By the time Fright Night hit theaters in early August 1985, HIV/AIDS was becoming more known in the heartland. It may have been still referred to as the “gay cancer” in some circles but more people were taking it seriously. A week before Fright Night hit theaters, Rock Hudson had announced to the world that he had AIDS and he was almost toward the end. If Hudson hadn’t been good friends with former actor and current President Ronald Reagan, who knows when we might have heard anything out of the White House about it?
Fright Night, written and directed by Tom Holland (not to be confused with the actor who plays Peter Parker/Spider-Man), is intended to be a love letter to horror fans. But what I like about it is the innocence of how you’re always suspecting the neighbors are up to something if they don’t seem normal. When I was growing up, my house was technically outside the city limits for a while. Most of the houses were built in the late 1960s/early 1970s, but they had constructed a couple of houses at the end of road closer to town in the early 1980s. One of those houses was home to a family for a long time and probably still.
The other house, on the other hand, had many tenants over the years. I was in it shortly after it was built. I would occasionally hang out with the boy who lived there even though he was a year or two older.

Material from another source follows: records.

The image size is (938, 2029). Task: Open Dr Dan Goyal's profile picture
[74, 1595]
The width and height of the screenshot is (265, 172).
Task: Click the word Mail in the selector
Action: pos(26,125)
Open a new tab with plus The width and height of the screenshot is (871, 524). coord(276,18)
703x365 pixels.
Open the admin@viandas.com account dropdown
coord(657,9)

Anyway, it seemed like every couple of years, people would move out and others would move in. Why did they choose to leave when everyone around them stayed? I don’t know if some family found a more permanent home there since I moved away more than 20 years ago.
Fright Night focuses on a young high school teen, Charley Brewster (Williams Ragsdale) who lives with his single mother, Judy (Dorothy Fielding) in one of those neighborshoods that seems common in Hollywood. It was actually filmed on a Disney backlot that was used for The Absented Minded Professor, Something Wicked This Way Comes and even Michael Jackson’s “Thriller.” Charley is a fan of horror movies and especially a late-night horror show “Fright Night” hosted by Peter Vincent (Roddy McDowall), a former actor who at one time had some success but those days are long gone. The character’s name is an ode to Peter Cushing and Vincent Price.
One night while Charley is supposed to be studying with his girlfriend, Amy Peterson (Amanda Bearse), but they are making out while watching “Fright Night,” Charley notices something odd next door as it looks like two men are carrying a casket into the Victorian home’s basement. He’s more concerned over this then getting to second or third base with Amy that she leaves.
At the school and the popular burger joint hangout, Charley can’t keep his mind off the people next door when the news reports the murder of a youngh woman. Charley had spoken with a young blonde woman getting the directions to the neighbor’s house. Later, while he is working on his homework, he hears a woman’s scream next door. What are his neighbors up to?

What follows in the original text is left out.